「君、雨は好きかい?」
雨の中、ぼくは走っていた。頭のてっぺんにどれだけ雨が降り注ごうが、水たまりに突っ込んで靴がびしょ濡れになろうが、お構いなしだ。傘の無い今、いち早く家に帰るのが優先なのであって、立ち止まったり、駆足のスピードを緩める方が、かえって被害を大きくしてしまう。
これも全部、伊藤さんのせいだ。あのいい子ぶりたい真面目な委員長が、些細なことで学級委員会を引き延ばし、下校時間を十分ばかり遅らせてしまった。下校のチャイムが鳴った時、確かに曇りだったけど、雨はまだ降っていなかった。ちゃんと三時半に帰れていれば、こんなどしゃ降りにぶち当たることも無かったのに。
雨宿りできそうな場所はない。見渡す限り田んぼしかなく、建物など一つもない。平たい田んぼ道をぼくは走っていた。
ぼくは道を逸れて、山沿いの車道に入った。隣はうっそうとした雑木林で、葉や枝から大粒のしずくが滴り落ちている。
電線の下を、ぼくは走る。先の景色は霧に包まれていてよく見えなかった。前も後ろも等間隔に電柱が並び、同じ光景がずっと続く。なんだか同じ場所をループしているかのような錯覚に囚われそうになる。それでも、ぼくは走り続けた。
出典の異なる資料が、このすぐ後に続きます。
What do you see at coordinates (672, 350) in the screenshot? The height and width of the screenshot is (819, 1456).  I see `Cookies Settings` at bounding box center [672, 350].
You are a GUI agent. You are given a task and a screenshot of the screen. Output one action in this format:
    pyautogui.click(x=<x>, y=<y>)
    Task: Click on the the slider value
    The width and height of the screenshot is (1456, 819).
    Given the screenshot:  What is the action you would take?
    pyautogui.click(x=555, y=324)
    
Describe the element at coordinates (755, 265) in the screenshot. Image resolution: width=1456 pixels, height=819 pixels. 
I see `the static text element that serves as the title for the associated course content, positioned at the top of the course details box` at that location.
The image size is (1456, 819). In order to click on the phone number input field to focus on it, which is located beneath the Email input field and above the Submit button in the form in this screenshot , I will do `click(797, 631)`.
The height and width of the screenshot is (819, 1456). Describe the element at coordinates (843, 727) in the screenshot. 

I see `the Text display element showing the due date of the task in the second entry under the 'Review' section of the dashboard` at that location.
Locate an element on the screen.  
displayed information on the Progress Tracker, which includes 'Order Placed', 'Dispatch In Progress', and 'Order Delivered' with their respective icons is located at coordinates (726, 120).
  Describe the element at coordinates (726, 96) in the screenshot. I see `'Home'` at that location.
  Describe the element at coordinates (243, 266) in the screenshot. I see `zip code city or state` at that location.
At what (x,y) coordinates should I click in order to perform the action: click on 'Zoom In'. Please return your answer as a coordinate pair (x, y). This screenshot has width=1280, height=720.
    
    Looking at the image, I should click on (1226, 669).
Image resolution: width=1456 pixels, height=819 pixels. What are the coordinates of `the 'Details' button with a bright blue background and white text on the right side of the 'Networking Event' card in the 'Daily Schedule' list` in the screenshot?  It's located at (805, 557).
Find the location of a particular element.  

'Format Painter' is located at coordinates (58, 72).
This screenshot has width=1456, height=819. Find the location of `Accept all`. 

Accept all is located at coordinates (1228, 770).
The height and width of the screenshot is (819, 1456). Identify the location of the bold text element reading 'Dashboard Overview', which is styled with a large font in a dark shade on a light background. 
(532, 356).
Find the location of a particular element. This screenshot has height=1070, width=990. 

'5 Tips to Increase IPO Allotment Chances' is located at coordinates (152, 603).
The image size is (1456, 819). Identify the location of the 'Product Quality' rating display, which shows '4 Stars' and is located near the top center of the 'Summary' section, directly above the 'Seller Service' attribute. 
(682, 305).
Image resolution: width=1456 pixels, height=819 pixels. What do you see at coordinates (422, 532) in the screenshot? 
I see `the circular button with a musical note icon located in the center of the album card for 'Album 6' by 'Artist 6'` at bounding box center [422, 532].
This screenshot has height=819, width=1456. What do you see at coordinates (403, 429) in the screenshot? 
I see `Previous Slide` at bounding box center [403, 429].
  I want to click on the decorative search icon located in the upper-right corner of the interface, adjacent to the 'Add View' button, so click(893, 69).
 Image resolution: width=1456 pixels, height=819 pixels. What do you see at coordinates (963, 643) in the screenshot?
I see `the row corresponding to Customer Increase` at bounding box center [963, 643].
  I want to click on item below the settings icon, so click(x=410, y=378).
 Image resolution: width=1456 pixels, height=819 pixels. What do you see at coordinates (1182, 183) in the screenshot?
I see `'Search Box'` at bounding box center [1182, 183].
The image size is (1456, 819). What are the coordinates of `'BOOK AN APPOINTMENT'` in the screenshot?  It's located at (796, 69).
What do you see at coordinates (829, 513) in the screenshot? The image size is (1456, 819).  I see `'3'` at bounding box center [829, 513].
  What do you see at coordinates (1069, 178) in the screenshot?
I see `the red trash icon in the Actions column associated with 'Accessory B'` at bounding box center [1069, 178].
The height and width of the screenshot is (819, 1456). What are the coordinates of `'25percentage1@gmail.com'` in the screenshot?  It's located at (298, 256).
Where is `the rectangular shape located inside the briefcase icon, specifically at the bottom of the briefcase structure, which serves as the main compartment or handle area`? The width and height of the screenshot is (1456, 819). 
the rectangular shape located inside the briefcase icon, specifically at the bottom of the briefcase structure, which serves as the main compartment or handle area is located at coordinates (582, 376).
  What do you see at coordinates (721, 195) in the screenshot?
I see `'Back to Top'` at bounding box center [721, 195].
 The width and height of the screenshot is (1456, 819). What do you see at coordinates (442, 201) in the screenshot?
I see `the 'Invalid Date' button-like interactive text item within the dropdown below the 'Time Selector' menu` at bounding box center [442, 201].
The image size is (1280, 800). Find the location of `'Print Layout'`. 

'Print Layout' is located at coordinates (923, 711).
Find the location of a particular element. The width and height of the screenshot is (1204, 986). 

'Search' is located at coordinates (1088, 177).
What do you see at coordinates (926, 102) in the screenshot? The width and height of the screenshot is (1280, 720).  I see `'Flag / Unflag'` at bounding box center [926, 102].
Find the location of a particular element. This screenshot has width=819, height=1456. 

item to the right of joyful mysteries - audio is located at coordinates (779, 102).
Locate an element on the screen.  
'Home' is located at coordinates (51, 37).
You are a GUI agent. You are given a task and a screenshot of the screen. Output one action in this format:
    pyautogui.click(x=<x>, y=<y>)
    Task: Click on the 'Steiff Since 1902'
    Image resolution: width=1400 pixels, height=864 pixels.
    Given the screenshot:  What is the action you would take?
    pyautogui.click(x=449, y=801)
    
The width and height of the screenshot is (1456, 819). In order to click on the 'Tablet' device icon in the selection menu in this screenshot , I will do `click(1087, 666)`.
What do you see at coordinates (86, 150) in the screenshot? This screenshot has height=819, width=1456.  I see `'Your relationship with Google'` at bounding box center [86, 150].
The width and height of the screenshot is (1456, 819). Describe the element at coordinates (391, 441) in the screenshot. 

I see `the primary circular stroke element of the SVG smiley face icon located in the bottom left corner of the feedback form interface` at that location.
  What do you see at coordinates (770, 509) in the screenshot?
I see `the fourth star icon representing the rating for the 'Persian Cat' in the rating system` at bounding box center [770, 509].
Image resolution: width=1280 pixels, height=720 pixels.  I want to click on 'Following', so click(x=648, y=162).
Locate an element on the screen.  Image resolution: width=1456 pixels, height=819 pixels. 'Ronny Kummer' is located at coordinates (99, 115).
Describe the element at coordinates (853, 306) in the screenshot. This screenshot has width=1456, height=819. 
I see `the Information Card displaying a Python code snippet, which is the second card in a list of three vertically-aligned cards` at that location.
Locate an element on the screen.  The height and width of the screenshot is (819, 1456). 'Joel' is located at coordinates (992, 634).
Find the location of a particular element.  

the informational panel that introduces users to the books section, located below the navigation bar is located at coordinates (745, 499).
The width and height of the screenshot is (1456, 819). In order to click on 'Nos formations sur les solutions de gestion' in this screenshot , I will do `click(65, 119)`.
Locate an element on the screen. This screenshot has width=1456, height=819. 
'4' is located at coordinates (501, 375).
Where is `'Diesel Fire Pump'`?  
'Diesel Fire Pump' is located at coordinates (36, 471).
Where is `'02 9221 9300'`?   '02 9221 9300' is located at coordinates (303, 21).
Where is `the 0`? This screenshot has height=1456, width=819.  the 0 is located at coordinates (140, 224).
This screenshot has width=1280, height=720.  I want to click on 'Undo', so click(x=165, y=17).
向こうにトタンの小屋が見えてきた。それは電柱のそばに設えられたバス停だった。ぼくは急いで屋根の下に駆け込んだ。木のベンチに座り、顔から滴り落ちる雨と汗が混じった液体を拭った。
バチバチバチ――。
トタンの屋根を雨粒が打つ音が響く。それ以外には何も聞こえない。
ぼくは疲労でくたくたになった足を休めながら、ずぶ濡れになったランドセルをハンカチで拭く。この分だと、中の宿題のプリントや教科書が湿気を吸ってしわしわになっているかもしれない。思わず、ぼくはため息をついた。
「君、雨は好きかい?」
隣のベンチに、お姉さんが座っていた。たぶん、高校生だろう。ぼくと同じように雨を逃れ、ここに行きついたらしい。お姉さんもぐっしょり濡れていた。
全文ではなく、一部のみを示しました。